By Captain76:NikonD90+TAMRON SP10-24mm (Own work) [CC BY-SA 3.0 (http://creativecommons.org/licenses/by-sa/3.0)], via Wikimedia Commons

Why are there seven colors in the rainbow?

Short answer: There aren’t.

Long answer: Isaac Newton was one of the first people to rigorously experiment with light by observing how white light can be decomposed into a full rainbow spectrum using a prism. He observed how objects would absorb and transmit certain parts of the spectrum by separating out colors from the spectrum for experiments. By shining those colored rays on different objects he concluded that those different parts of the spectrum would not change their color if scattered. This overturned the classical theory of light, which claimed that sunlight was “pure” and was converted into different colors when scattered from objects. In short, Newton showed that white sunlight already contained those colors.

 

By Dispersive_Prism_Illustration_by_Spigget.jpg: Spigget derivative work: Cepheiden (Dispersive_Prism_Illustration_by_Spigget.jpg) [CC BY-SA 3.0 (http://creativecommons.org/licenses/by-sa/3.0) or GFDL (http://www.gnu.org/copyleft/fdl.html)], via Wikimedia Commons

You can add “Father of Optics and Color Theory” to Newton’s long list of accolades, which include inventing classical physics as well as dicking Leibniz out of his share of credit for co-inventing calculus.
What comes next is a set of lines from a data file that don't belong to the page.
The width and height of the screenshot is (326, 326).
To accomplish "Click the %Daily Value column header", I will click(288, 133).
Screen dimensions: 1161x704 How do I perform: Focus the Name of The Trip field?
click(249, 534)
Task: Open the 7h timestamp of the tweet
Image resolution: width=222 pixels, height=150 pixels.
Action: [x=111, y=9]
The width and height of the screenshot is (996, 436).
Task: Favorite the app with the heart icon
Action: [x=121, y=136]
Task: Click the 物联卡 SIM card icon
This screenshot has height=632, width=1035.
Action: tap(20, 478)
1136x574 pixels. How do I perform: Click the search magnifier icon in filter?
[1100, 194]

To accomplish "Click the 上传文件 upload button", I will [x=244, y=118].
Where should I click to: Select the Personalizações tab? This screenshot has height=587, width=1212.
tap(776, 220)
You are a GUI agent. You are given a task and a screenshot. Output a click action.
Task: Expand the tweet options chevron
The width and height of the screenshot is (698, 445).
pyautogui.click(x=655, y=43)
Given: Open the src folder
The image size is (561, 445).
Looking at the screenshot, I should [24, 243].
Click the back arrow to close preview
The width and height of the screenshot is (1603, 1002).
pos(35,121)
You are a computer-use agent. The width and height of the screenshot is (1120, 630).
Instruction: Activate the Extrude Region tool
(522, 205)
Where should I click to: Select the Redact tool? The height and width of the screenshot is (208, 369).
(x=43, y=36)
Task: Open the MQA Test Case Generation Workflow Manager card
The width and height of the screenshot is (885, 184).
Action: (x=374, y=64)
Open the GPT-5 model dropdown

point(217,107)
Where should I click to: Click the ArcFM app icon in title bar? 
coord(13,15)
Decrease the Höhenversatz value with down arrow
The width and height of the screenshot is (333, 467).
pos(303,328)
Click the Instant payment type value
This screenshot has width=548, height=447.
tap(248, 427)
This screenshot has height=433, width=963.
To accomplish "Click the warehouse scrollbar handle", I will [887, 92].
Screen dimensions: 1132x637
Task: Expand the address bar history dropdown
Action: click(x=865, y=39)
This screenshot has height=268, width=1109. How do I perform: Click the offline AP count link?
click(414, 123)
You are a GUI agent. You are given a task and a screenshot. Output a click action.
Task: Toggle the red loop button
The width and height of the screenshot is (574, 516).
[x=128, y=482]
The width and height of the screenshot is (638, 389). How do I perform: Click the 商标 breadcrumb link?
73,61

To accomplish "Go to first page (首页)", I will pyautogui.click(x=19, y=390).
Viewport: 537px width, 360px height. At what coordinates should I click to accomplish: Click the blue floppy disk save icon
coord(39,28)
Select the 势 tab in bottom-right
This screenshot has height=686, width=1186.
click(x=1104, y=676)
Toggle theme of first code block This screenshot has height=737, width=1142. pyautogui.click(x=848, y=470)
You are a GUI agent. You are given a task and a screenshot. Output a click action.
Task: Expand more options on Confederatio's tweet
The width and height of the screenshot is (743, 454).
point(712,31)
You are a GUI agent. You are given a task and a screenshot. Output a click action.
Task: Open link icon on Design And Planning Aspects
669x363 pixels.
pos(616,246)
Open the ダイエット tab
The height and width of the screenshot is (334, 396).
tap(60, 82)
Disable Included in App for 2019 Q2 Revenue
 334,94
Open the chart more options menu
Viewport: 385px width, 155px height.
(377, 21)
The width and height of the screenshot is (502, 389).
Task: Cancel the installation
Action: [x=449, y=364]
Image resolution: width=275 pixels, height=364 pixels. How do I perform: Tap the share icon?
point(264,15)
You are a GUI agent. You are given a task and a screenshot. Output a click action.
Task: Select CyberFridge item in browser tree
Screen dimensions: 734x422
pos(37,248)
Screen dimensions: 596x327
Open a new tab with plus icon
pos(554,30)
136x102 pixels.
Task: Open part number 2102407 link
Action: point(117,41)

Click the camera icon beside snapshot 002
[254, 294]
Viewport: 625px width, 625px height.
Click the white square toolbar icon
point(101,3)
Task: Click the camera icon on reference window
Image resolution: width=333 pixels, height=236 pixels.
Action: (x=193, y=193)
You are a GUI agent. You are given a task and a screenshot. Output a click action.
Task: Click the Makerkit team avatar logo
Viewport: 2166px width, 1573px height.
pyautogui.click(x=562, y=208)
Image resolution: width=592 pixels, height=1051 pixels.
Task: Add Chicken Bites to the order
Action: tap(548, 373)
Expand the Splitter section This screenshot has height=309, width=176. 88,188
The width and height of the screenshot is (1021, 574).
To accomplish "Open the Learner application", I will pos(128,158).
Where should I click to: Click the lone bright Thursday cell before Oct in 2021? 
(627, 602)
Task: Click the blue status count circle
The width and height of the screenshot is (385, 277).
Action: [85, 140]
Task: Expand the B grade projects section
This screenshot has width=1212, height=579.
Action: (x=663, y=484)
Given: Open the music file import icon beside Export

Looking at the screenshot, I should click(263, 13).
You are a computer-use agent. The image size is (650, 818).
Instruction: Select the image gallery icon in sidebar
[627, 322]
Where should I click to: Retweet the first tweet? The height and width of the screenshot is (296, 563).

Newton’s theory of color also has one more weird component, owing to Newton’s interest in alchemy and the ancient Greeks, who had a bit of an obsession with the number seven. For example they developed a correspondence between the seven known planets in the night sky and the seven days of the week (Sun-day, Moon-day, … , Saturn-day). They also only knew of seven metals, and believed each had an associated planet so the number seven is pretty ubiquitous in ancient texts.

 

By The original uploader was Mark22 at English Wikipedia (Transferred from en.wikipedia to Commons.) [Public domain], via Wikimedia Commons

The Seven Wonders of the Ancient World? Basically the original clickbait list.

Basically, the number seven shows up a lot in alchemy, and Newton was a bit of an alchemist. Newton originally subdivided the spectrum he observed into just five colors – red, yellow, green, blue, and violet. He revised it to include seven colors which he published in his treatise on light, “Opticks,” where he argues for a correspondence between the seven colors and the seven musical notes. This isn’t actually that weird – Newton believed the colors were cyclical (like the musical scale) so he placed red adjacent to violet, thereby inventing the color wheel. I guess when you invent as much science as Newton you’re allowed to stylize it however you want.

Anyway, to make the point one last time, take a look at this spectrum:

 

By Gringer (Own work) [Public domain], via Wikimedia Commons

 

With our modern understanding of the electromagnetic spectrum we know that visible light is any light with wavelengths between about 390 and 700 nm. This means that light comes in a continuum, with smooth transitions between colors. Furthermore, the human eye is capable of distinguishing hundreds of colors! The “Seven Colors of the Rainbow” is completely arbitrary.